What the task asks -> Set down exactly the lines below, starting at the one that contains "ポロシャツ (514, 2060)" and ending at the one that contains "ビブス (505, 2231)", with both of those lines included and nothing else.

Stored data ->
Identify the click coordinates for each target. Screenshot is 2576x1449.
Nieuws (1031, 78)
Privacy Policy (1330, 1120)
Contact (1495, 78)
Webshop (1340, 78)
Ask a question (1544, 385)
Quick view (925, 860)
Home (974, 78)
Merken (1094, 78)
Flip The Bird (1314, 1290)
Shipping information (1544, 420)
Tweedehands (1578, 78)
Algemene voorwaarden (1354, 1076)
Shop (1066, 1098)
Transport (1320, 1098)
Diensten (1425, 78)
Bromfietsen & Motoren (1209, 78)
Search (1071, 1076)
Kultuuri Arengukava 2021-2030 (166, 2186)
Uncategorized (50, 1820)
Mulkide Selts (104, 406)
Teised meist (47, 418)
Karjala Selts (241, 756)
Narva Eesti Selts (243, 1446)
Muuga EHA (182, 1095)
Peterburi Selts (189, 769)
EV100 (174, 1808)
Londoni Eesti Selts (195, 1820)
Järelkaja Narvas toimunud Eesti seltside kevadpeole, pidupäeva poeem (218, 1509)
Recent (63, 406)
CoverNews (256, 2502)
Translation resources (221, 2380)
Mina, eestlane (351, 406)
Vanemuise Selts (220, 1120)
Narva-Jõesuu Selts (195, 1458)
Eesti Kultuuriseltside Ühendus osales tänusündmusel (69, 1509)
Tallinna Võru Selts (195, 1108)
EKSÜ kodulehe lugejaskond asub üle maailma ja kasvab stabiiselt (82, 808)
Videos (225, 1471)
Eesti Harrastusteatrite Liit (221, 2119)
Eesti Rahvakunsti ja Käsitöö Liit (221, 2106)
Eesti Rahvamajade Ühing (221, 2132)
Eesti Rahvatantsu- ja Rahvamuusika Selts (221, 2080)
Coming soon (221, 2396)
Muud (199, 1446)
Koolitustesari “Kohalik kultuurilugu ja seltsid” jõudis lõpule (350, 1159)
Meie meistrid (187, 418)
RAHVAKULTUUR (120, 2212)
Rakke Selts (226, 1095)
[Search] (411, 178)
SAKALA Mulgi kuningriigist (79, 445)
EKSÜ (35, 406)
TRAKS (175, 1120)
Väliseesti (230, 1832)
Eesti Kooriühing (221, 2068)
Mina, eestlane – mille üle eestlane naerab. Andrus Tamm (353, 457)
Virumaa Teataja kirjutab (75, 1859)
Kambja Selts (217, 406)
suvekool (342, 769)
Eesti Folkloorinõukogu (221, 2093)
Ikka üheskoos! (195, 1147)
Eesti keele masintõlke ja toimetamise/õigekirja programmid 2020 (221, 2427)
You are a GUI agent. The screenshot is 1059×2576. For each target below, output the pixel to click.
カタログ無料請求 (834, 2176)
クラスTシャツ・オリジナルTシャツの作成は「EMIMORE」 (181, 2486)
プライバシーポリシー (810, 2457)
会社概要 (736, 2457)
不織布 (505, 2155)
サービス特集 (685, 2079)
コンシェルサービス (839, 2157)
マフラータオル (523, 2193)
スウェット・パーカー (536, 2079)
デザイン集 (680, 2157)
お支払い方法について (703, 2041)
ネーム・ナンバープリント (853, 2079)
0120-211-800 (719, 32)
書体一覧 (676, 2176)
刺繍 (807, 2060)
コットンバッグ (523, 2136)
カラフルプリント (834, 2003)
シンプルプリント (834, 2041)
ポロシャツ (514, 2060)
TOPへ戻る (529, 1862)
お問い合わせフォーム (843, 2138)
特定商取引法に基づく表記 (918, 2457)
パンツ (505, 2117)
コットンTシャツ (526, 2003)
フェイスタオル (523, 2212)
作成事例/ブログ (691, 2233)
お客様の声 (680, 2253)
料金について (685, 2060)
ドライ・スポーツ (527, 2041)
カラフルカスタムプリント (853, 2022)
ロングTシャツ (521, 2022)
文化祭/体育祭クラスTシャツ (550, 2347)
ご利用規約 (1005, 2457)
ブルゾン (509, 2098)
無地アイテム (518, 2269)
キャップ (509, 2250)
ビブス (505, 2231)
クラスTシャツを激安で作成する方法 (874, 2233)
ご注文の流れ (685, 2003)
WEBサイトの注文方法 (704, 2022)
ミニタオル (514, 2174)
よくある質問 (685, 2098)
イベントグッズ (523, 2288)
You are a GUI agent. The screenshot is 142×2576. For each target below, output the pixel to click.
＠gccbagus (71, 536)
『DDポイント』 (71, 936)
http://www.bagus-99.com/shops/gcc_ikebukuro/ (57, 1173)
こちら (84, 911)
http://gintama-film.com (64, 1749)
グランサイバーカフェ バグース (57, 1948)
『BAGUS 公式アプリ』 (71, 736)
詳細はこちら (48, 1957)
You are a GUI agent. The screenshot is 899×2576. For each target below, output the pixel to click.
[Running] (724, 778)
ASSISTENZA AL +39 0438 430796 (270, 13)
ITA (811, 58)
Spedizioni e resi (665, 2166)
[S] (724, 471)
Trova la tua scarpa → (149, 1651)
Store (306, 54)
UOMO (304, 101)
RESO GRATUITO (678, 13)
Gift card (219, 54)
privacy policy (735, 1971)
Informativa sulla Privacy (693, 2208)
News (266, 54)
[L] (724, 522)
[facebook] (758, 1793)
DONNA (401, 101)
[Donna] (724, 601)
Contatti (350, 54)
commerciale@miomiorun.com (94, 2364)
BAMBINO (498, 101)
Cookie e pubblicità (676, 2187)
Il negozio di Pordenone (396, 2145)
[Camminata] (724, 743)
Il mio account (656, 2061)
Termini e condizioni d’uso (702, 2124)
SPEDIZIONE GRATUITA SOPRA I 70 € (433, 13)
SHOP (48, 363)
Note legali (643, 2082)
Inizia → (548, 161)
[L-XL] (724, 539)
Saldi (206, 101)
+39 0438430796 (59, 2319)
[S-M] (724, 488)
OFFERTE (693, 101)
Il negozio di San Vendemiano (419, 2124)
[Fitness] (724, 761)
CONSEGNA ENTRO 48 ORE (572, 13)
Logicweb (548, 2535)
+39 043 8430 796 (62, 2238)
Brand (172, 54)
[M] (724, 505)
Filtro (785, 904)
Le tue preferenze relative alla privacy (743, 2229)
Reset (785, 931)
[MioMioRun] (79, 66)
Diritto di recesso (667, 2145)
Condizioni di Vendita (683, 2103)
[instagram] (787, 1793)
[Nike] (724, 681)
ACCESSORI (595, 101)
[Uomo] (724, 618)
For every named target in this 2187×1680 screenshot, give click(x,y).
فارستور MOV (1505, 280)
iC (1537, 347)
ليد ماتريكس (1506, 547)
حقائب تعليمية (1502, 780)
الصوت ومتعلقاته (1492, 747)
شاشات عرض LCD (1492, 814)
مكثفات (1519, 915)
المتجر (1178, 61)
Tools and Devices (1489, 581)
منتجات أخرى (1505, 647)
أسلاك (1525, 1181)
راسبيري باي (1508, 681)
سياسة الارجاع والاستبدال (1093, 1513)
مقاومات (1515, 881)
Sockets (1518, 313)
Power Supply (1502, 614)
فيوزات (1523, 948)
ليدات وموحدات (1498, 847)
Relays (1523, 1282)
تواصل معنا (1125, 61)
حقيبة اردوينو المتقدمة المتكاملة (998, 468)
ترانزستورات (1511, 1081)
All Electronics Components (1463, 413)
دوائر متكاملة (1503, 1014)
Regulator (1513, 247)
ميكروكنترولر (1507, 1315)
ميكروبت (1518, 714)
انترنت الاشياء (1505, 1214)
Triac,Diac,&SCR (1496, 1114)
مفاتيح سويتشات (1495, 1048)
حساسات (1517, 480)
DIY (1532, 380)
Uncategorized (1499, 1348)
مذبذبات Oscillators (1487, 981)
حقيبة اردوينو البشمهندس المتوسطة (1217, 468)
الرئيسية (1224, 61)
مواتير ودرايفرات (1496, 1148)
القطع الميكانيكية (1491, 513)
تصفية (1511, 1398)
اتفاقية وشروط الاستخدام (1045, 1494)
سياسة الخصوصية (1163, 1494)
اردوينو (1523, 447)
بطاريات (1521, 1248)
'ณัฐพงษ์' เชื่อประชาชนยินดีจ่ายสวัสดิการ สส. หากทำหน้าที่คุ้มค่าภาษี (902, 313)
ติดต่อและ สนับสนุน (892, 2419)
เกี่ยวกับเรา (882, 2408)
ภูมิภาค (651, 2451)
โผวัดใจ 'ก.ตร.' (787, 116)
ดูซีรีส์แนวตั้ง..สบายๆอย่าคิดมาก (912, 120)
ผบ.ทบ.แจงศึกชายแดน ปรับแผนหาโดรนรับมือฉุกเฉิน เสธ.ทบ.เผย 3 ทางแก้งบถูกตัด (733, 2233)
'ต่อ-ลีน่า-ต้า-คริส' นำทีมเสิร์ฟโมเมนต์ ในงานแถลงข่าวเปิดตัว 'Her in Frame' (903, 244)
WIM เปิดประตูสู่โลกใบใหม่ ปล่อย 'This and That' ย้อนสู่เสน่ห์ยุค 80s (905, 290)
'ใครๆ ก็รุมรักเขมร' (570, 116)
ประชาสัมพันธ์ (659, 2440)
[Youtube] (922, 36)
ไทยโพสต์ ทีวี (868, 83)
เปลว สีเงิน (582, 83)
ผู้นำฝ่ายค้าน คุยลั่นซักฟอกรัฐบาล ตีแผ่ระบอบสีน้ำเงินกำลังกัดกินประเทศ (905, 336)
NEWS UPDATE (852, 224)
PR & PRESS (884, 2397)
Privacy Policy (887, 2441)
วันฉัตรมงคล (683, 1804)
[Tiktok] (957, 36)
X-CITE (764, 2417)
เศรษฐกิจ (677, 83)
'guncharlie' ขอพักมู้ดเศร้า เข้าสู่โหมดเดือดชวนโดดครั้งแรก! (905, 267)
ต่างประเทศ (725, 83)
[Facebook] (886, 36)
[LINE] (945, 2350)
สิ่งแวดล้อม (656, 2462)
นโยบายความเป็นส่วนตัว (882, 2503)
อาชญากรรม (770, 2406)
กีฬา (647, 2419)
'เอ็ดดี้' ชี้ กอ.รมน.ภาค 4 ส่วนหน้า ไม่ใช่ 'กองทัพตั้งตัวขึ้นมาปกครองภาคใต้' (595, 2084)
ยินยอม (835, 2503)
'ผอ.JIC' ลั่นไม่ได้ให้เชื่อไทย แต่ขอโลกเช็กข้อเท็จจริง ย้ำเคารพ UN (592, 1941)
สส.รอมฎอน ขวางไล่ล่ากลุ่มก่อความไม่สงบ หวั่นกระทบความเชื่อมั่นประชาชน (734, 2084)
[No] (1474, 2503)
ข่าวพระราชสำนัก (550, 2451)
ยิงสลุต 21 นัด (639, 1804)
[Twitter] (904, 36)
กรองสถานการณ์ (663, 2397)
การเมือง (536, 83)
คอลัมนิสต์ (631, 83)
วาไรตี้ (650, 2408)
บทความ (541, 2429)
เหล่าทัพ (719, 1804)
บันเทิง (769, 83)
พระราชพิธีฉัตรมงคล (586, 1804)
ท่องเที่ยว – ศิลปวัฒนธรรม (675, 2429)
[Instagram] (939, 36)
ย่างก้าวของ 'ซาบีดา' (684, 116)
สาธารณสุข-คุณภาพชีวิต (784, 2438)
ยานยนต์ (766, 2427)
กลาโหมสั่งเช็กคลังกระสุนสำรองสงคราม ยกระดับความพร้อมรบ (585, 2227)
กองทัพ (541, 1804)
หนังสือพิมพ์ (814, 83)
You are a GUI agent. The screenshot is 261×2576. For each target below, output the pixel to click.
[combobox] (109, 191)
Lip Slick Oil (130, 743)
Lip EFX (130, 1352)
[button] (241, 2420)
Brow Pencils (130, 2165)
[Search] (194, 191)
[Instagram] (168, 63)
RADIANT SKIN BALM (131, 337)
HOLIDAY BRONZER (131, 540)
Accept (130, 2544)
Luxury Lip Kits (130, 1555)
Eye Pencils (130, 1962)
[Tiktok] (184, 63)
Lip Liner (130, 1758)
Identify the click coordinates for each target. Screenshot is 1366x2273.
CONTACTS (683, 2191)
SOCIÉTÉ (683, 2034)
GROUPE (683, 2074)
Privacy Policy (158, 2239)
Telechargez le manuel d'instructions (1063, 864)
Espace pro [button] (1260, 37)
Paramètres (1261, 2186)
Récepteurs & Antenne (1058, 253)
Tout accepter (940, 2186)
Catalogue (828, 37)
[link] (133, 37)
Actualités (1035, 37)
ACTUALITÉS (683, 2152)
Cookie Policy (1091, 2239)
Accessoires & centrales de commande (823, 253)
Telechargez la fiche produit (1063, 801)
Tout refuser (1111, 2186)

Answer to this exercise ->
ポロシャツ (514, 2060)
TOPへ戻る (529, 1862)
お問い合わせフォーム (843, 2138)
特定商取引法に基づく表記 (918, 2457)
パンツ (505, 2117)
コットンTシャツ (526, 2003)
フェイスタオル (523, 2212)
作成事例/ブログ (691, 2233)
お客様の声 (680, 2253)
料金について (685, 2060)
ドライ・スポーツ (527, 2041)
カラフルカスタムプリント (853, 2022)
ロングTシャツ (521, 2022)
文化祭/体育祭クラスTシャツ (550, 2347)
ご利用規約 (1005, 2457)
ブルゾン (509, 2098)
無地アイテム (518, 2269)
キャップ (509, 2250)
ビブス (505, 2231)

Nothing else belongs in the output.